WHAT NEEDS TO BE DONE>
From the listing below, set down exactly the lines between the one holding "You are a computer-use agent." and the one holding "Instruction: Check the", inclusive. No other line is wanted.

INFORMATION>
▬▬▬▬▬▬
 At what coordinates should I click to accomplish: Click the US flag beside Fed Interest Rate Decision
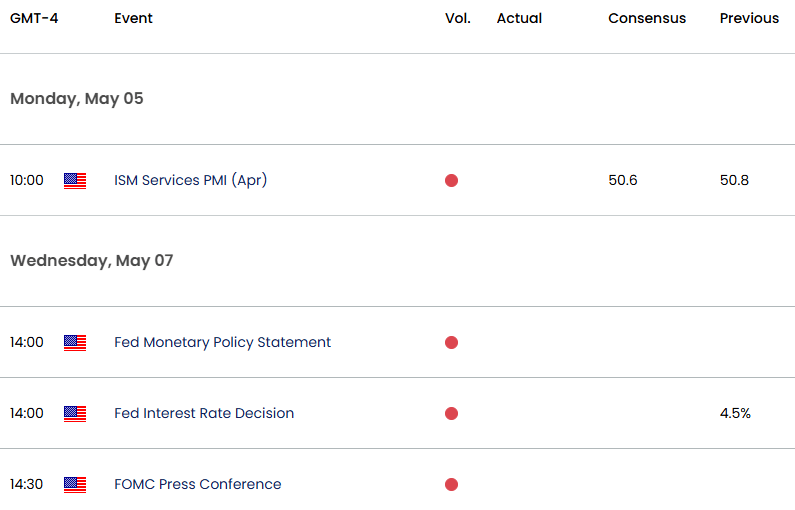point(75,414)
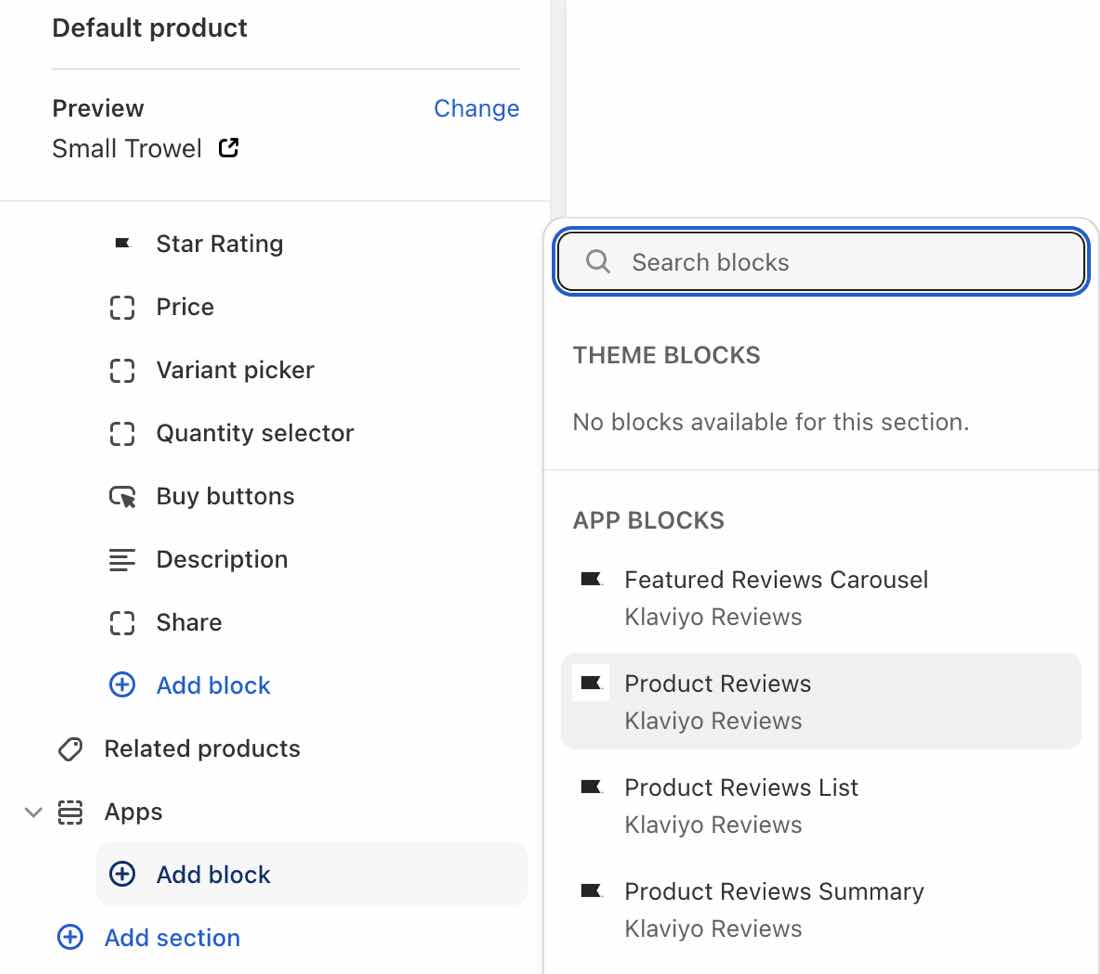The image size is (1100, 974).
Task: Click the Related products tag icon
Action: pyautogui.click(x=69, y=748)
▬▬▬▬▬▬
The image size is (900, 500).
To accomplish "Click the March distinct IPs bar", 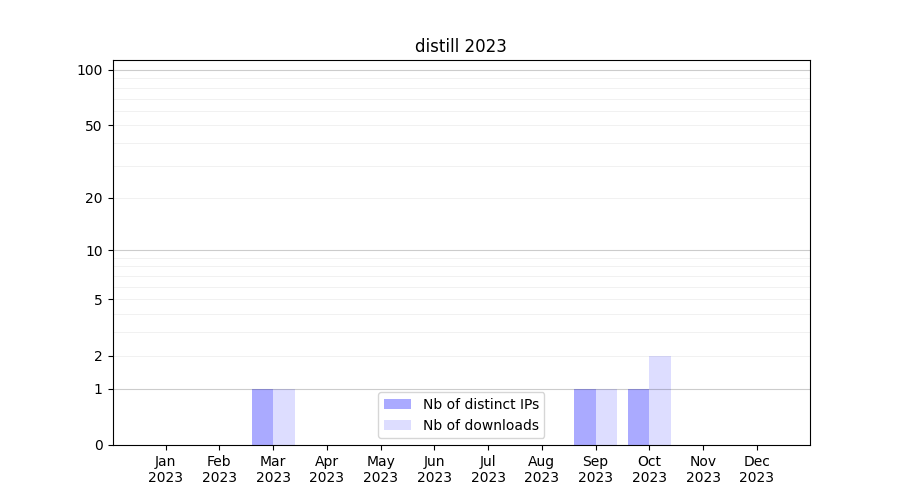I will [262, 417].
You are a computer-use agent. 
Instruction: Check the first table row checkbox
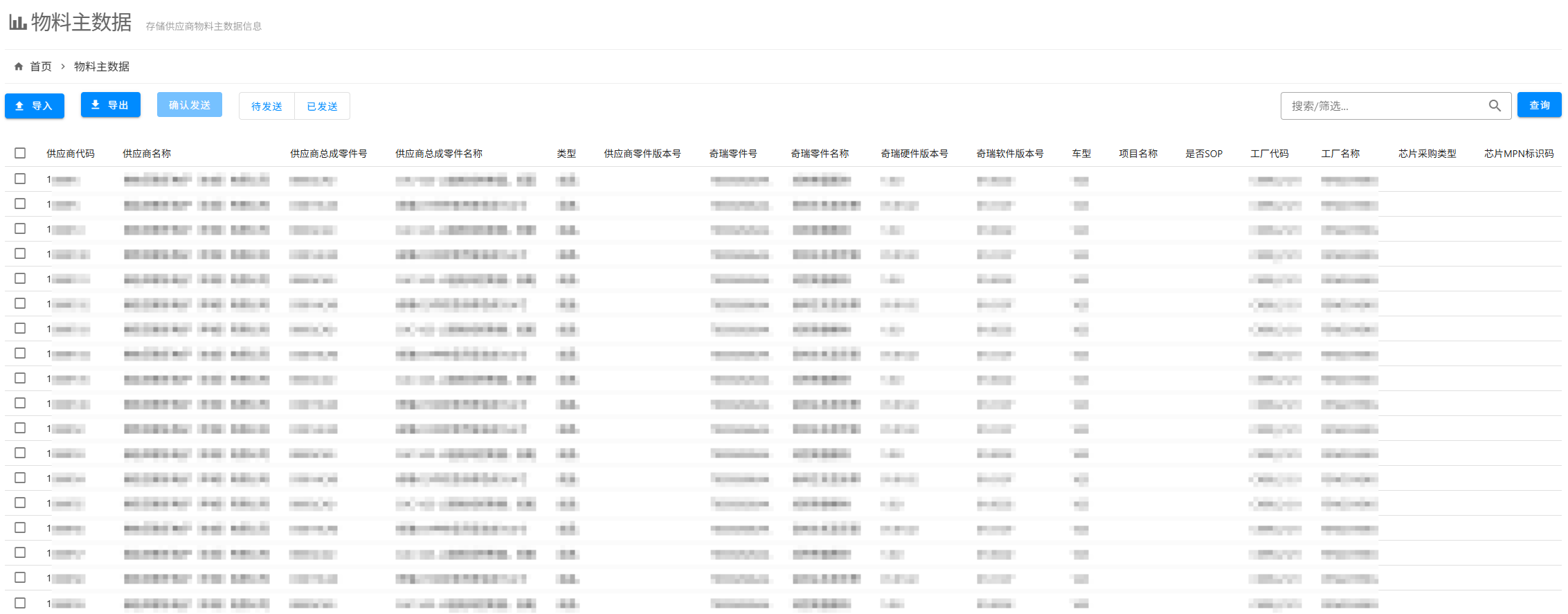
▬▬▬▬▬▬
SOLUTION TO THIS PROBLEM>
You are a computer-use agent. 
Instruction: Check the first table row checkbox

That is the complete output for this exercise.